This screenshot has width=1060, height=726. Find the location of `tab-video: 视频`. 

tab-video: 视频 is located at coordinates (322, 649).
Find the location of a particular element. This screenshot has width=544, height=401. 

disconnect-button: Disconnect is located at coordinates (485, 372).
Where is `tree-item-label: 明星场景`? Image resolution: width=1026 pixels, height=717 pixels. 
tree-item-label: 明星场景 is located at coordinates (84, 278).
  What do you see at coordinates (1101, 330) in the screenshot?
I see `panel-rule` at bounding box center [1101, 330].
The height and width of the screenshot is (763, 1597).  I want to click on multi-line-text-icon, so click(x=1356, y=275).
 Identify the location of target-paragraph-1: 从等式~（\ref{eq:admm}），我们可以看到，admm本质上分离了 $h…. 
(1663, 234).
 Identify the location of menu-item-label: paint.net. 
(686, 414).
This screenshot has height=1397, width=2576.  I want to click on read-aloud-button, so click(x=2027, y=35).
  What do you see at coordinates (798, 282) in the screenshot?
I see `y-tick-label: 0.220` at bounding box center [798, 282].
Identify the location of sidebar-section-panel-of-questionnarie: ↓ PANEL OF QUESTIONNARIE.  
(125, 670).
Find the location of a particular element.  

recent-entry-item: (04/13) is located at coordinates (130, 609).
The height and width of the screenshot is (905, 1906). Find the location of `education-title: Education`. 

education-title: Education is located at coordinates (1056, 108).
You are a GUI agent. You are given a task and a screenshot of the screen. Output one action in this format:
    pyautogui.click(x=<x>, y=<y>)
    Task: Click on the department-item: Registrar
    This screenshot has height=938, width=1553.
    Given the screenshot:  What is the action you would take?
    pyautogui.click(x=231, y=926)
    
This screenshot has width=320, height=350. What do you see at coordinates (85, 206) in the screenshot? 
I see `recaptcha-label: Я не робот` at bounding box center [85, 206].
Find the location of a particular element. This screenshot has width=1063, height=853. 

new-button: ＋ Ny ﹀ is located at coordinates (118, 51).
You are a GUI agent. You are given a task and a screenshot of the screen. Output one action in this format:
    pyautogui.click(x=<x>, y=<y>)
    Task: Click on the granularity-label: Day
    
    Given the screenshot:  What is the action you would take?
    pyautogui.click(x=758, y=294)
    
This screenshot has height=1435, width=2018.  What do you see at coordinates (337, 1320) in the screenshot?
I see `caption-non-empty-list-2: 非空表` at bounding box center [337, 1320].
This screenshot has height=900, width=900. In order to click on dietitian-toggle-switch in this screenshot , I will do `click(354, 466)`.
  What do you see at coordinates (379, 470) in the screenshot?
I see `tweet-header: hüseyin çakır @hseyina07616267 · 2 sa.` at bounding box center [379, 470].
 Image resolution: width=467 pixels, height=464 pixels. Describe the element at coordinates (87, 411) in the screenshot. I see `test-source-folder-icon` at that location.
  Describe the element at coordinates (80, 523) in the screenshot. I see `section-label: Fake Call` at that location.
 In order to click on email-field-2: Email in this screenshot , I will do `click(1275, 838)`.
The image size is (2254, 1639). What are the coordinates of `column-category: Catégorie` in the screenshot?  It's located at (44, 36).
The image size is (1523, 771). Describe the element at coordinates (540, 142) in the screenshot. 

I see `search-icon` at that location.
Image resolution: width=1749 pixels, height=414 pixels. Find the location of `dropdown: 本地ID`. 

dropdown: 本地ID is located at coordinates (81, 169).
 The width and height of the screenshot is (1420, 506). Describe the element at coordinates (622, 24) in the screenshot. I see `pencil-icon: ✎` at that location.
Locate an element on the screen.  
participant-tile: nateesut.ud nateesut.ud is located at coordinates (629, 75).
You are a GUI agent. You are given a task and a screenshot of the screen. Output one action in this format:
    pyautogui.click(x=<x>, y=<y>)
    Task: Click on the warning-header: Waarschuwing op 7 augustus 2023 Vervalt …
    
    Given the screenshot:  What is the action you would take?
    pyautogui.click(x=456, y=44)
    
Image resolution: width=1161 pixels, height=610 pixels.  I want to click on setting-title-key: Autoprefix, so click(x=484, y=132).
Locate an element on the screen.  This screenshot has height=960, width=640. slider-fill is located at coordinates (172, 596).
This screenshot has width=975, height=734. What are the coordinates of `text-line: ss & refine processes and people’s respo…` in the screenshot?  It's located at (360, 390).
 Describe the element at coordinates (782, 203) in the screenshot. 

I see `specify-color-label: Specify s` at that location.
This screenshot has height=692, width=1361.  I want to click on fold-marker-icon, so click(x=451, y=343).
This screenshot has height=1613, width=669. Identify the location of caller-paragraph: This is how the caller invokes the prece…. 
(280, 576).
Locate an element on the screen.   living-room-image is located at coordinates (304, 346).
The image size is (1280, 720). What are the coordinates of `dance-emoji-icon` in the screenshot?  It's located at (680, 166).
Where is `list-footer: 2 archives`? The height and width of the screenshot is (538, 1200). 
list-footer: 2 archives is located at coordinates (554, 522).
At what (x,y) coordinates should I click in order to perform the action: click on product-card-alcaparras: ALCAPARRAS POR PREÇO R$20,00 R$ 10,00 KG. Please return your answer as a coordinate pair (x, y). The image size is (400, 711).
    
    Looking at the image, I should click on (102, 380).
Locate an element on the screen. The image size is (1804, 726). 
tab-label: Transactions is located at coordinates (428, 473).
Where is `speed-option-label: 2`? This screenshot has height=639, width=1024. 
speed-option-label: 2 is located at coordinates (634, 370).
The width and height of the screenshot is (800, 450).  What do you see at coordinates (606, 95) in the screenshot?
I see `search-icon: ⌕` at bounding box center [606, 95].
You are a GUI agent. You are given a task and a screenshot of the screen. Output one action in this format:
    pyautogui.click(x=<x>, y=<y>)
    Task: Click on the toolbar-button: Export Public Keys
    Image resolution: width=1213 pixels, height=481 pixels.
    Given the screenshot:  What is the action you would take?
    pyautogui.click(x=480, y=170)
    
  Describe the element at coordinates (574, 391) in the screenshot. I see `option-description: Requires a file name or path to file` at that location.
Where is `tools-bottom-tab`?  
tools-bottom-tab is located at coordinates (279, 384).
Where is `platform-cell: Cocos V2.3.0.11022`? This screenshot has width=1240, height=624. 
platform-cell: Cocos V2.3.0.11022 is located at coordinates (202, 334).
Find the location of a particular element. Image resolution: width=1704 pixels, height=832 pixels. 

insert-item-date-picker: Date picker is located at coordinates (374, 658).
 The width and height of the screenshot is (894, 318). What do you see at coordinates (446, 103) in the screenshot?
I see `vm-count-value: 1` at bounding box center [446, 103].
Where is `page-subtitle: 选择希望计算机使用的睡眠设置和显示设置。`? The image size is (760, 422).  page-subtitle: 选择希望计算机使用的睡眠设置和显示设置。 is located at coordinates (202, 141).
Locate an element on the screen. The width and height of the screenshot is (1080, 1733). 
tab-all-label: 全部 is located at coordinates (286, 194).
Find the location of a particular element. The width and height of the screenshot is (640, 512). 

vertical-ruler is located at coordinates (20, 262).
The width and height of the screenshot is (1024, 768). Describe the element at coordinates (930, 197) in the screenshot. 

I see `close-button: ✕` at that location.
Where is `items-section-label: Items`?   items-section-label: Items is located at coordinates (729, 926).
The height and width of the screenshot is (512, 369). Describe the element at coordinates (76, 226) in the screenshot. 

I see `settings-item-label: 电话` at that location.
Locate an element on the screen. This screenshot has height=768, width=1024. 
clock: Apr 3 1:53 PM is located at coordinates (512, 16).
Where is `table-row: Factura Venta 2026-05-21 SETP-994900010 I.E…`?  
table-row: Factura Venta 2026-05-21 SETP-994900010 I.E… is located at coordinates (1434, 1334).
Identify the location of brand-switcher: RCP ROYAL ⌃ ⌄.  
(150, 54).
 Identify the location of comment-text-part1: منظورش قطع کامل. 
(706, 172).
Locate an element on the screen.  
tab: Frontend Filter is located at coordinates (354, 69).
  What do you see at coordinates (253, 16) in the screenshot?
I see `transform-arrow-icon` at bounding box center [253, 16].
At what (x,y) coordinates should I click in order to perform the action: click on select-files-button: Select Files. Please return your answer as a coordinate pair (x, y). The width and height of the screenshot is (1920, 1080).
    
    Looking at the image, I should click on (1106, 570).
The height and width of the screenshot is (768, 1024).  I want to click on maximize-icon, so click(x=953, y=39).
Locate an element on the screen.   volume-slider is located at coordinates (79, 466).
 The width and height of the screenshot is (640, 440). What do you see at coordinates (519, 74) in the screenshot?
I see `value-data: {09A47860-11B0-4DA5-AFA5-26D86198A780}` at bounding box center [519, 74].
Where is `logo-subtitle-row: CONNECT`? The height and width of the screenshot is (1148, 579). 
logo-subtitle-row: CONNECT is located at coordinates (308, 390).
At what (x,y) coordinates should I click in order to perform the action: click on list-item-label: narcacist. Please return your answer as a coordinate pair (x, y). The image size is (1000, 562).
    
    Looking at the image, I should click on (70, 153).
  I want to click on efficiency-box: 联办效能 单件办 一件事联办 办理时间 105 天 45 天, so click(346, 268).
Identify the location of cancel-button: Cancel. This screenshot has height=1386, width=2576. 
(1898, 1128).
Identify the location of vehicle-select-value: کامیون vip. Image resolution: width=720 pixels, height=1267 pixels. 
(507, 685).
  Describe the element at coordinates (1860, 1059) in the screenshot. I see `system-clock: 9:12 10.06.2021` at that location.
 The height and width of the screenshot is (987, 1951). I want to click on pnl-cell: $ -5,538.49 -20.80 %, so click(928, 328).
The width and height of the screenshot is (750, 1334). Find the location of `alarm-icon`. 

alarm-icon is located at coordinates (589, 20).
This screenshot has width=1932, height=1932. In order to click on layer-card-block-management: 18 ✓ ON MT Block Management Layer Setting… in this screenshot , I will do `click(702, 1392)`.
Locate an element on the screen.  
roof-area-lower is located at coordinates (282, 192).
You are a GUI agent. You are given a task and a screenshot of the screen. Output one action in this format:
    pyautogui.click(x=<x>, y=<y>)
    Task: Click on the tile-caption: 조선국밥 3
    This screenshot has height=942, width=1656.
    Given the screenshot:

PROBLEM DETAILS: Which lines in the records above contain the string "Factura"? Pull out each of those lines in full.

ANSWER BELOW:
Where is `table-row: Factura Venta 2026-05-21 SETP-994900010 I.E…`?  
table-row: Factura Venta 2026-05-21 SETP-994900010 I.E… is located at coordinates (1434, 1334).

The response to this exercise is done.